• _EXERCISE INSTRUCTIONS_
Transcribe the full listing so that each line reads as it does in the original.
"""
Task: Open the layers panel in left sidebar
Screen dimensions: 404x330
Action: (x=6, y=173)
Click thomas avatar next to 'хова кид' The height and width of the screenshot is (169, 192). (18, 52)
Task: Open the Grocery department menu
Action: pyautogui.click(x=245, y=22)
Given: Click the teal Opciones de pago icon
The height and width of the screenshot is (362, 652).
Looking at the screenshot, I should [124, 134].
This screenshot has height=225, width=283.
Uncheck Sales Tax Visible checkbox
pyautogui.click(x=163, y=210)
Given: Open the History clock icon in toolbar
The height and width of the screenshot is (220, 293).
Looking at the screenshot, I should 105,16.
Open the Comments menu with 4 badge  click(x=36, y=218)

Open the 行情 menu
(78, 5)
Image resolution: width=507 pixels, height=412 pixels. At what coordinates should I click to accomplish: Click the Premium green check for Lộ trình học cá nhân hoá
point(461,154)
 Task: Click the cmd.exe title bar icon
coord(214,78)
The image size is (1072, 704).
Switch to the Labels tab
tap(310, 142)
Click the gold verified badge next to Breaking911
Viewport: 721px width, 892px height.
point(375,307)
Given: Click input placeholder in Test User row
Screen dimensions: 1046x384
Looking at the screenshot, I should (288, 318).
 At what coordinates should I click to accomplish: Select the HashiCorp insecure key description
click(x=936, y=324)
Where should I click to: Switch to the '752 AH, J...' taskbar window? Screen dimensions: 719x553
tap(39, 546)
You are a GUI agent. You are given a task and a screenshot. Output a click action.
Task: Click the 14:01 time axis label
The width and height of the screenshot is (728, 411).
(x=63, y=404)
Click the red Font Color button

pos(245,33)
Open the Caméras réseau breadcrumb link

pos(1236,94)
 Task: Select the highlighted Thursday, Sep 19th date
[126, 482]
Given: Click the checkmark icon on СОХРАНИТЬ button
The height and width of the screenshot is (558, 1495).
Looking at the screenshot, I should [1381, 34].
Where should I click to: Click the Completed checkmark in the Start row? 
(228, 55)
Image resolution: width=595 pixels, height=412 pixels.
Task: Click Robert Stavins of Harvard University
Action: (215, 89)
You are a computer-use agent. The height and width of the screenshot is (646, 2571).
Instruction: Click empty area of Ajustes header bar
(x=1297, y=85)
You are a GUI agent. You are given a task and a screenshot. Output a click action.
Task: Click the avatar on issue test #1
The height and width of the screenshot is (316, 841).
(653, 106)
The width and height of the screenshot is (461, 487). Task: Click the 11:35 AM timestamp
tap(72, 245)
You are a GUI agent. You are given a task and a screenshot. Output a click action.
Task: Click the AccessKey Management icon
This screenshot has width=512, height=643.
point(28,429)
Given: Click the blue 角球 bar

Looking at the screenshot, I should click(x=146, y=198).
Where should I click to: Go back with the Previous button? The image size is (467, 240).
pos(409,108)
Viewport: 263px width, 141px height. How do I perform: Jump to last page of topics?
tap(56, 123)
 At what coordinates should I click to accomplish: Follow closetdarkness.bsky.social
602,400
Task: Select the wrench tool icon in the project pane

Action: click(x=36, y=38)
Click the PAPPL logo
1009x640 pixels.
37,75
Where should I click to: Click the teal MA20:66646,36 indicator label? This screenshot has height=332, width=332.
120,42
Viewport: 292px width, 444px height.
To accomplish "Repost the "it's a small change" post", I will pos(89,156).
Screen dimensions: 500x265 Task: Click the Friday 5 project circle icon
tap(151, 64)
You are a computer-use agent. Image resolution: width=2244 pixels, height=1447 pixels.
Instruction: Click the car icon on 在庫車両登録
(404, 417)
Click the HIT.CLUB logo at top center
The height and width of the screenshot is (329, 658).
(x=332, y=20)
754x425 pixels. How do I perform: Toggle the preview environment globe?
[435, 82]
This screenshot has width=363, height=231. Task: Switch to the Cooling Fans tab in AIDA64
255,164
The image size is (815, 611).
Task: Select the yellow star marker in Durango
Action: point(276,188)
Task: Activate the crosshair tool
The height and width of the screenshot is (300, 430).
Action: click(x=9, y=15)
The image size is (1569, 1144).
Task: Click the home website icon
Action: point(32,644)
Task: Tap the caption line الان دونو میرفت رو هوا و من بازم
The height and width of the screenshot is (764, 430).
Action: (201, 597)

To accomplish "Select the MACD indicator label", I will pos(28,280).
"""
• _WRITTEN RESPONSE_
Task: Open the layers panel in left sidebar
Screen dimensions: 404x330
Action: (x=6, y=173)
Click thomas avatar next to 'хова кид' The height and width of the screenshot is (169, 192). (18, 52)
Task: Open the Grocery department menu
Action: pyautogui.click(x=245, y=22)
Given: Click the teal Opciones de pago icon
The height and width of the screenshot is (362, 652).
Looking at the screenshot, I should [124, 134].
This screenshot has height=225, width=283.
Uncheck Sales Tax Visible checkbox
pyautogui.click(x=163, y=210)
Given: Open the History clock icon in toolbar
The height and width of the screenshot is (220, 293).
Looking at the screenshot, I should 105,16.
Open the Comments menu with 4 badge  click(x=36, y=218)

Open the 行情 menu
(78, 5)
Image resolution: width=507 pixels, height=412 pixels. At what coordinates should I click to accomplish: Click the Premium green check for Lộ trình học cá nhân hoá
point(461,154)
 Task: Click the cmd.exe title bar icon
coord(214,78)
The image size is (1072, 704).
Switch to the Labels tab
tap(310, 142)
Click the gold verified badge next to Breaking911
Viewport: 721px width, 892px height.
point(375,307)
Given: Click input placeholder in Test User row
Screen dimensions: 1046x384
Looking at the screenshot, I should (288, 318).
 At what coordinates should I click to accomplish: Select the HashiCorp insecure key description
click(x=936, y=324)
Where should I click to: Switch to the '752 AH, J...' taskbar window? Screen dimensions: 719x553
tap(39, 546)
You are a GUI agent. You are given a task and a screenshot. Output a click action.
Task: Click the 14:01 time axis label
The width and height of the screenshot is (728, 411).
(x=63, y=404)
Click the red Font Color button

pos(245,33)
Open the Caméras réseau breadcrumb link

pos(1236,94)
 Task: Select the highlighted Thursday, Sep 19th date
[126, 482]
Given: Click the checkmark icon on СОХРАНИТЬ button
The height and width of the screenshot is (558, 1495).
Looking at the screenshot, I should [1381, 34].
Where should I click to: Click the Completed checkmark in the Start row? 
(228, 55)
Image resolution: width=595 pixels, height=412 pixels.
Task: Click Robert Stavins of Harvard University
Action: (215, 89)
You are a computer-use agent. The height and width of the screenshot is (646, 2571).
Instruction: Click empty area of Ajustes header bar
(x=1297, y=85)
You are a GUI agent. You are given a task and a screenshot. Output a click action.
Task: Click the avatar on issue test #1
The height and width of the screenshot is (316, 841).
(653, 106)
The width and height of the screenshot is (461, 487). Task: Click the 11:35 AM timestamp
tap(72, 245)
You are a GUI agent. You are given a task and a screenshot. Output a click action.
Task: Click the AccessKey Management icon
This screenshot has width=512, height=643.
point(28,429)
Given: Click the blue 角球 bar

Looking at the screenshot, I should click(x=146, y=198).
Where should I click to: Go back with the Previous button? The image size is (467, 240).
pos(409,108)
Viewport: 263px width, 141px height. How do I perform: Jump to last page of topics?
tap(56, 123)
 At what coordinates should I click to accomplish: Follow closetdarkness.bsky.social
602,400
Task: Select the wrench tool icon in the project pane

Action: click(x=36, y=38)
Click the PAPPL logo
1009x640 pixels.
37,75
Where should I click to: Click the teal MA20:66646,36 indicator label? This screenshot has height=332, width=332.
120,42
Viewport: 292px width, 444px height.
To accomplish "Repost the "it's a small change" post", I will pos(89,156).
Screen dimensions: 500x265 Task: Click the Friday 5 project circle icon
tap(151, 64)
You are a computer-use agent. Image resolution: width=2244 pixels, height=1447 pixels.
Instruction: Click the car icon on 在庫車両登録
(404, 417)
Click the HIT.CLUB logo at top center
The height and width of the screenshot is (329, 658).
(x=332, y=20)
754x425 pixels. How do I perform: Toggle the preview environment globe?
[435, 82]
This screenshot has width=363, height=231. Task: Switch to the Cooling Fans tab in AIDA64
255,164
The image size is (815, 611).
Task: Select the yellow star marker in Durango
Action: point(276,188)
Task: Activate the crosshair tool
The height and width of the screenshot is (300, 430).
Action: click(x=9, y=15)
The image size is (1569, 1144).
Task: Click the home website icon
Action: point(32,644)
Task: Tap the caption line الان دونو میرفت رو هوا و من بازم
The height and width of the screenshot is (764, 430).
Action: (201, 597)

To accomplish "Select the MACD indicator label", I will pos(28,280).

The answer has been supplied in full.